Labour’s Shadow Housing Minister, John Healey, spoke for me, and I suspect millions of others, when he attacked the Government’s response to the Hackitt review today: ‘Don’t consult on it. Do it!’.
The issue was specifically whether to ban combustible materials like flammable cladding. Most commentators who know anything about anything had called for a ban. Grenfell survivors called for a ban. But Hackitt failed to recommend a ban, despite all the logic of her report and the fact that she said on Radio 4 that she would support it if the Government did it. New Secretary of State James Brokenshire offered a ‘consultation’. Fudge. Delay. Backslide.
The lesson we learn from the Ronan Point collapse, the Lakarnal House fire, and now the Grenfell fire is, sadly, that we’re not very good at learning lessons. Brokenshire talked about creating ‘a culture that truly puts people and their safety first’. Cladding has failed safety tests on hundreds of buildings. Not just council blocks but housing association and private homes too. Surely, surely, this is the time when it would be far better to over-react and be ultra safe than to under-react and leave even an outside chance of it happening again?
It is sad in a way that Dame Judith Hackitt’s report (full version here) has failed on something so vital and central, and that the Government’s response has been so pathetic, because it is in many ways an excellent analysis of the issues with many worthwhile conclusions. She confirms that the system of building regulations and fire safety is NOT FIT FOR PURPOSE and that a ‘culture of indifference (has been allowed) to perpetuate’. The system is unclear, ambiguous, inconsistent, with weak compliance. Crucially, ‘the voices of residents often goes unheard’.
Hackitt proposes a new regulatory framework which must be delivered as a package, not piecemeal. This is vital, she says, because only a joined-up implementation plan will provide the coherent approach that is needed. Her broad conclusions and main proposals for a new system have much to commend them.

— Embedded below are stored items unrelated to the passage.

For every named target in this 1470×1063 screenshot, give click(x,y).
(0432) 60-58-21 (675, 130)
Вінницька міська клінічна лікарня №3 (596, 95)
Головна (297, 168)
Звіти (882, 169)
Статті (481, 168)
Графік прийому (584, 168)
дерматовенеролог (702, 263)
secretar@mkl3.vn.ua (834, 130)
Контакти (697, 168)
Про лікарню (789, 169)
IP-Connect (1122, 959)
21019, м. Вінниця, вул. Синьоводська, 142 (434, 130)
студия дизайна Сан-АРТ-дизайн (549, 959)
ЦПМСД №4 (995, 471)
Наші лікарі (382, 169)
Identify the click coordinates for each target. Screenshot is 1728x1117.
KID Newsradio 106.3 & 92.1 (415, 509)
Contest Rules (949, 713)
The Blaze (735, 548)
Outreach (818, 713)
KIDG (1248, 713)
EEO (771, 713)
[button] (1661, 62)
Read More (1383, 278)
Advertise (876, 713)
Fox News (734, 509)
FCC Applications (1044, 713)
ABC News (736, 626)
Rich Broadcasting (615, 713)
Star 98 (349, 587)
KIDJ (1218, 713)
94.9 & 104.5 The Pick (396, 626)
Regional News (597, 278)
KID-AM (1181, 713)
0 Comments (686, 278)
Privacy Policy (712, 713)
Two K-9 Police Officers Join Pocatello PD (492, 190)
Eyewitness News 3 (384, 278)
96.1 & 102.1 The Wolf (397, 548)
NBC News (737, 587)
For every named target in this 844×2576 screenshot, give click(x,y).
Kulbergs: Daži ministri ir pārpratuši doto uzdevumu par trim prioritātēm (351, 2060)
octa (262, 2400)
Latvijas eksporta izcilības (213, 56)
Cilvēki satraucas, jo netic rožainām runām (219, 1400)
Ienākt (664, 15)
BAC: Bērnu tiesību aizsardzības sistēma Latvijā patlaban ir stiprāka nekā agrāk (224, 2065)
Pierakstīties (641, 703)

The new system “must strengthen regulatory oversight to create both positive incentives to comply with building safety requirements and to effectively deter non-compliance. It must clarify roles and responsibilities. It must raise and assure competence levels, as well as improving the quality and performance of construction products. Residents must feel safe and be safe, and must be listened to when concerns about building safety are raised.”
Dame Judith Hackitt
In the immediate aftermath of the Grenfell fire no-one believed that backsliding would be possible. Surely this was such a calamitous event that everything would change. The appalling response of Kensington and Chelsea council surely meant the Tories would never be elected there again. Government promises that money would not be an obstacle and that everything possible would be done would surely be kept. Yet here we are, with the Tory council re-elected, a 9 month delay before the Government is forced to say it will ‘fully fund’ fire safety works (and we will watch that one closely), no commitment on sprinklers and ‘consultation’ on banning combustibles. And many families not yet rehoused.
Surely this was such a calamitous event that everything would change.
Urgent language has not led to urgent action. Powerful speeches have not led to powerful changes. Big promises have disappeared into an interminable inquiry that drifts on and on. It took Theresa May most of a year to conclude that Sir Martin Moore-Bick should not sit alone. The feeling that the British state has become callous and indifferent has been reinforced since Grenfell by Windrush and other scandals.
Next month sees the anniversary of the fire. It is a big moment, there will be a lot of raw emotion, but the demand for fundamental change needs to be heard loud and clear. This really must never be allowed to happen again.